Last week, on 18-19 July, widespread outages struck Microsoft's Windows operating system (OS) across the globe, causing severe disruptions in multiple sectors. Aviation, railways, media broadcasts, banking, stock exchanges, and hospitals were among those most severely affected. The issue manifested as the Blue Screen of Death (BSOD), a critical error screen displaying white text on a blue background. This error occurs when Windows encounters a fatal issue it cannot safely recover from, forcing the system to halt to prevent hardware damage or data corruption. Affected computers shut down and restarted repeatedly, hampering operations.

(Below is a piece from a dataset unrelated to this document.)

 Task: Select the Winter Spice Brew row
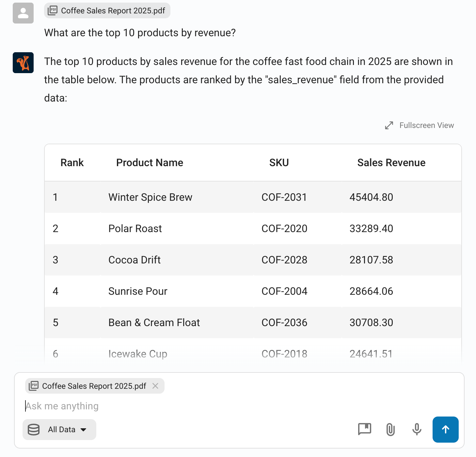[150, 197]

The disruption has extended beyond 19 July, with no newer systems being affected but the affected systems remaining out of action in many cases. Even in India, the aviation sector was impacted, resulting in numerous flight cancellations at various airports. Many businesses also experienced significant operational difficulties during this period. Interestingly, the disruptions impacted only Windows OS-based systems, not Linux and Apple machines.
The findings so far indicate that the widespread outages were caused by malfunctioning updates to the Falcon Sensor, a product of cybersecurity firm CrowdStrike. This sensor is integrated into various Microsoft systems, including Azure, Microsoft 365, and Windows OS, as part of a business partnership to enhance cybersecurity coverage. CrowdStrike's role involves providing advanced endpoint security for Microsoft environments and assisting organisations in meeting compliance requirements within Microsoft ecosystems.
The Falcon Sensor is designed to be lightweight, minimising its impact on system performance. It collects telemetry data on endpoint activities and events, such as process executions, network connections, and file system changes. This data undergoes real-time analysis to detect potential threats or suspicious activities. The sensor employs behavioural analysis techniques for threat identification, moving beyond traditional signature-based detection methods.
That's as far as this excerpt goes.